What is asked:
Which lines in the listing below contain the word "agent"? Return each of those lines in full.
───── Information given ─────
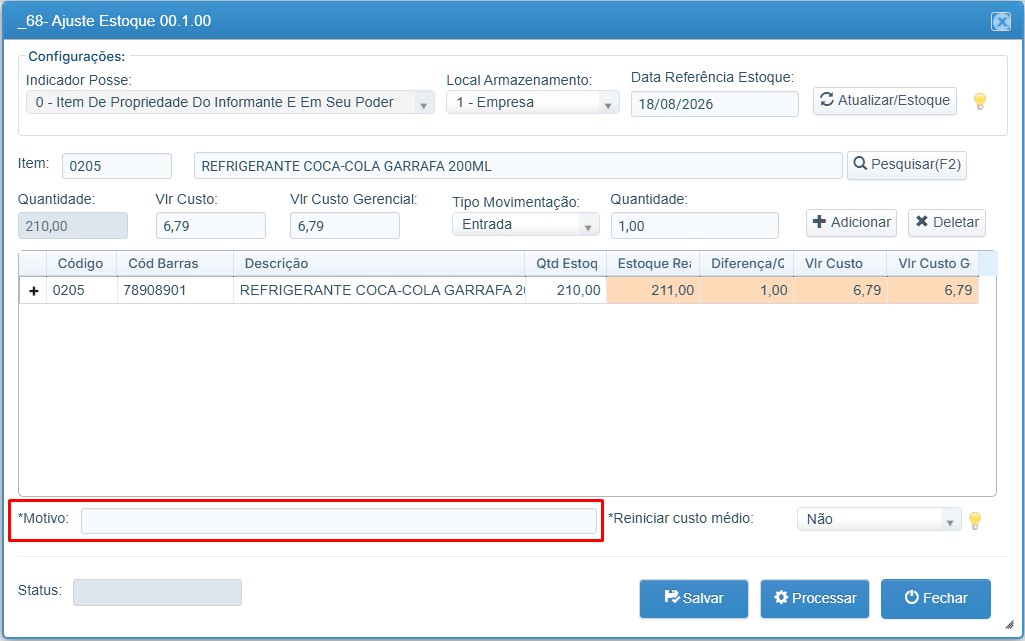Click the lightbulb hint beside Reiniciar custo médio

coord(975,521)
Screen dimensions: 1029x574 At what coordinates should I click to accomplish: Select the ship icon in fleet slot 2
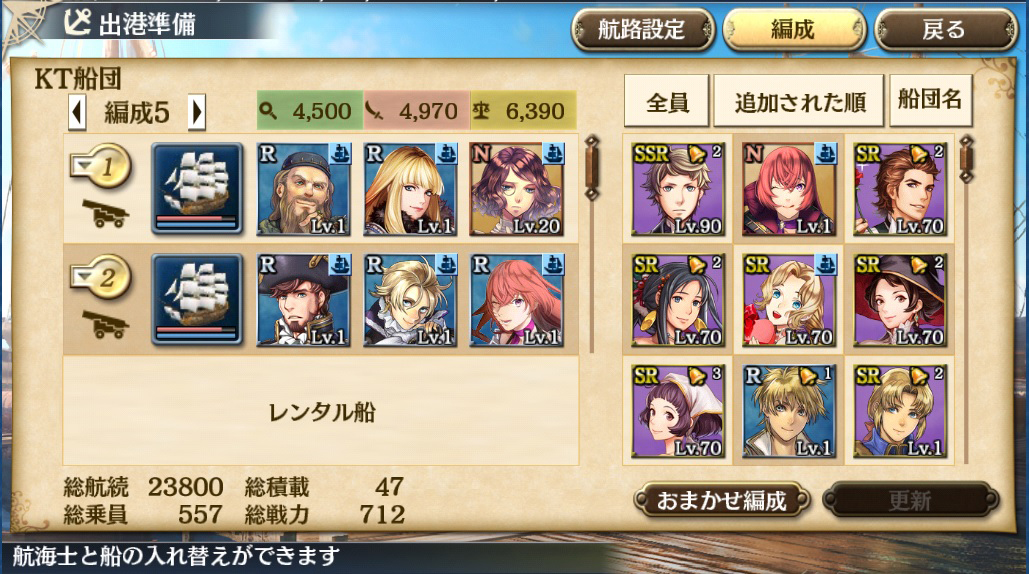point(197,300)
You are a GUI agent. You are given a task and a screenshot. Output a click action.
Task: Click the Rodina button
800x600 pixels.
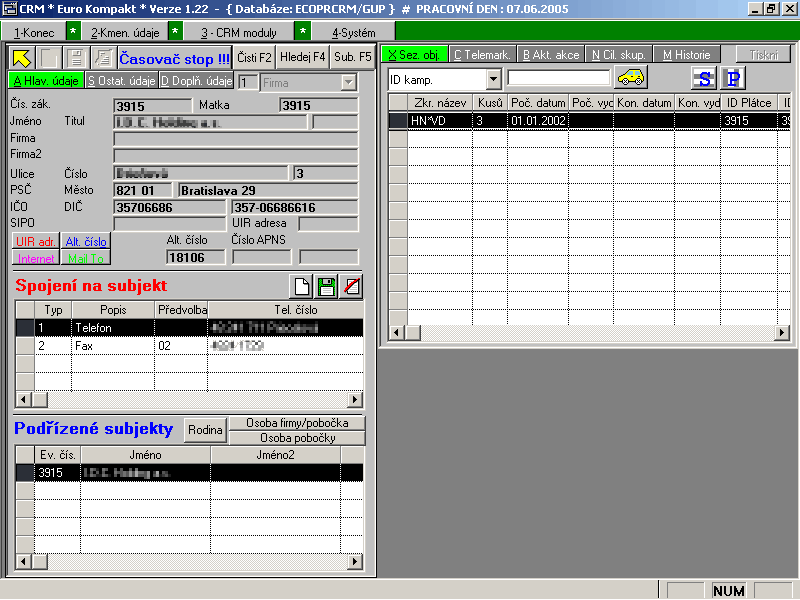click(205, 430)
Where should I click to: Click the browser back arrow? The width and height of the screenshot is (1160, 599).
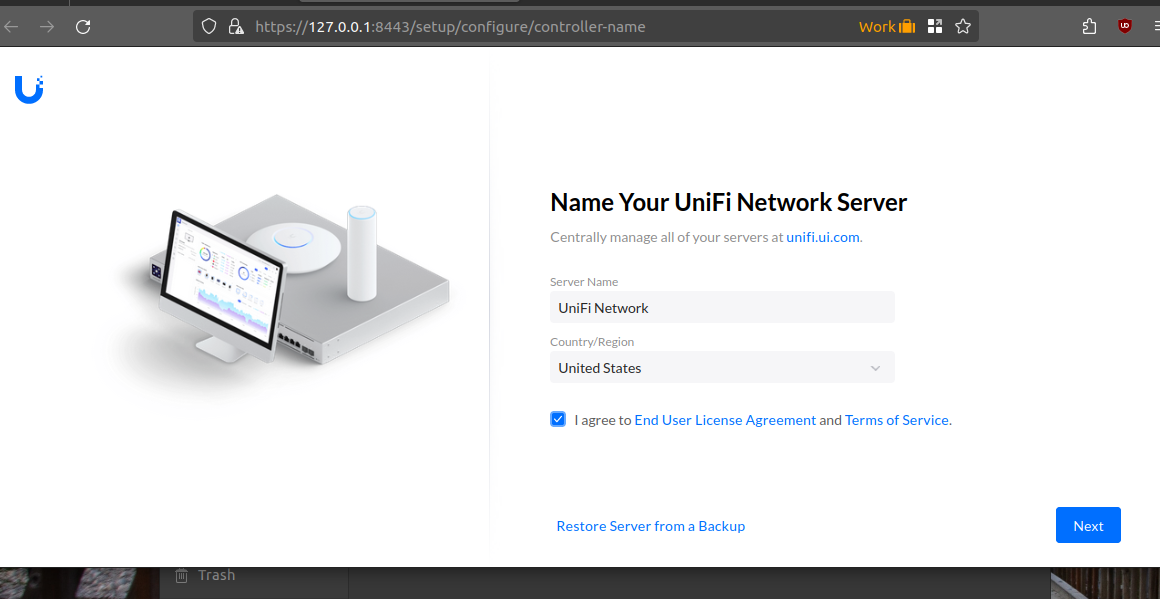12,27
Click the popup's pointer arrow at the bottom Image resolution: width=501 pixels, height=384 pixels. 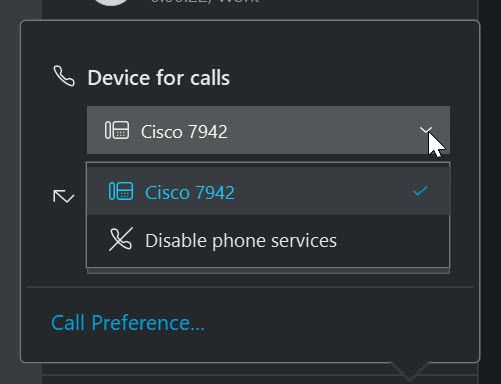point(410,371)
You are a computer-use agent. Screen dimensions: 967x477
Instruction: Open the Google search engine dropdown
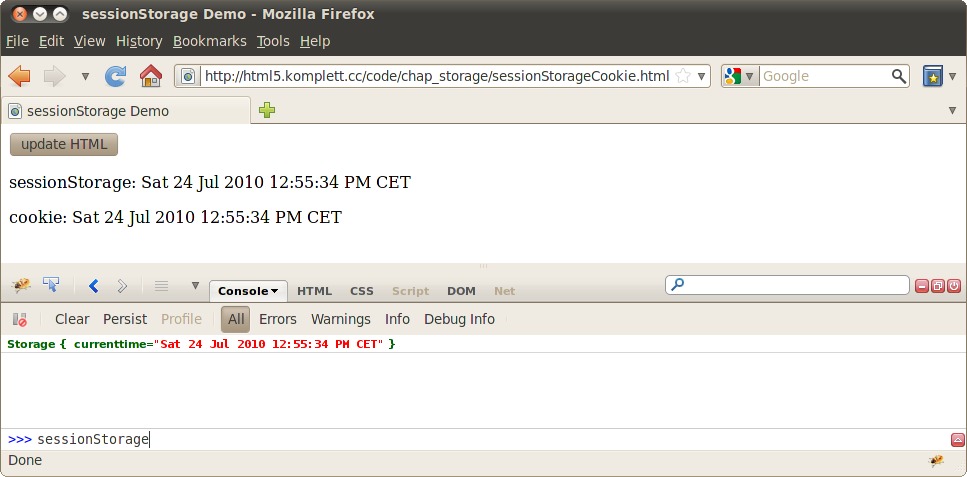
─────
Exercise answer:
You are a GUI agent. You are given a task and a screenshot. Output a click action.
You are a computer-use agent. Screen dimensions: 967x477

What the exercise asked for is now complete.